EXERCICE:
Dans la critique de concert ci-dessous, relevez tous les personnages dont la chanteuse trouve successivement les accents au fil des Proses lyriques.

Coupe à la garçonne,
robe de taffetas noir rehaussé d'une fleur en tissu rose, démarche
assurée : Susan Graham s'avance, captivant le public dès
son entrée, et se lance crânement dans les Zigeunerlieder.
Dès les premières mesures pourtant, un malaise s'installe
qui ne prendra fin qu'avec le cycle brahmsien. La renommée de Susan
Graham n'est plus à faire et il pourrait paraître bien prétentieux
de mettre en question le talent de la mezzo américaine. Mais justement,
est-ce vraiment une mezzo que nous entendons-là ? Le timbre, charnu
et rond, évoque parfaitement cette voix de contralto "chaude, profonde,
nocturne" dont parle Aragon dans Aurélien, mais la tessiture est
à l'évidence celle d'un soprano grave. Medium et aigu inépuisables
contrastent avec un registre grave écrasé, parfois poitriné
et généralement sourd. Prenons donc ces Zigeunerlieder
pour ce qu'ils sont : un échauffement, une entrée en matière
qui ne laissent qu'en partie présager des merveilles à venir.
Ce n'est pas par hasard si les Proses
lyriques trouvent la mezzo autrement à l'aise. La ligne vocale
y est souveraine de bout en bout, tout au plus çà et là
altérée par une diction un peu trop appuyée. Mais
c'est une magistrale debussyste qui se révèle ainsi, trouvant
successivement les accents d'une Mélisande dans l'onirisme lunaire
du Rêve, d'un petit Yniold dans l'espiègle naïveté
de Grève et Soir, voire d'un Golaud dans la fureur
dévastatrice des Fleurs :
"Tueur de rêves : tueur
d'illusions,
Ce pain bénit des âmes
misérables !

ENTRÉES DU CORPUS:

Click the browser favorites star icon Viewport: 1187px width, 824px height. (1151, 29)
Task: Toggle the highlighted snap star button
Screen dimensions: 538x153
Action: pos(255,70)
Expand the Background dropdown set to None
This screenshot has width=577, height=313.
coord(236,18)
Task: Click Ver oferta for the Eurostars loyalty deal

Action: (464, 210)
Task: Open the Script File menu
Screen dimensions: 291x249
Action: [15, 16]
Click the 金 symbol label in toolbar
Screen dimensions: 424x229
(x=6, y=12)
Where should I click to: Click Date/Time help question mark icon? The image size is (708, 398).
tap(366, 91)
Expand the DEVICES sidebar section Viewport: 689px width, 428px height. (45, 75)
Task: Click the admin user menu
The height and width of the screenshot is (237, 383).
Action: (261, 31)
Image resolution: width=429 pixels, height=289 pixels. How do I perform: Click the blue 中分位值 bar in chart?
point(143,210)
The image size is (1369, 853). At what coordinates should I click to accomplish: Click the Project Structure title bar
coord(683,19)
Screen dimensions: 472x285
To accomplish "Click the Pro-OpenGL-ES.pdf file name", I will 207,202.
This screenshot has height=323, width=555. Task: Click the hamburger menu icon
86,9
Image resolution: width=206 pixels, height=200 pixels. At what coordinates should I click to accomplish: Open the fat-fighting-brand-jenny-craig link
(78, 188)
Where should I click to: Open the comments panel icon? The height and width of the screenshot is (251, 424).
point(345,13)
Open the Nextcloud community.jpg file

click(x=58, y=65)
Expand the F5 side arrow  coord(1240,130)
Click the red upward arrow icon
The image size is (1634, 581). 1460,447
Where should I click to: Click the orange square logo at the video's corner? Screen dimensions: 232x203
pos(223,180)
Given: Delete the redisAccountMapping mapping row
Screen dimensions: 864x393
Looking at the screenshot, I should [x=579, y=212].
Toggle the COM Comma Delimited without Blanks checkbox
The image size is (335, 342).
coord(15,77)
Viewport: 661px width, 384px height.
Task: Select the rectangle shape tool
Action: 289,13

RÉPONSE:
Mélisande, le petit Yniold et Golaud.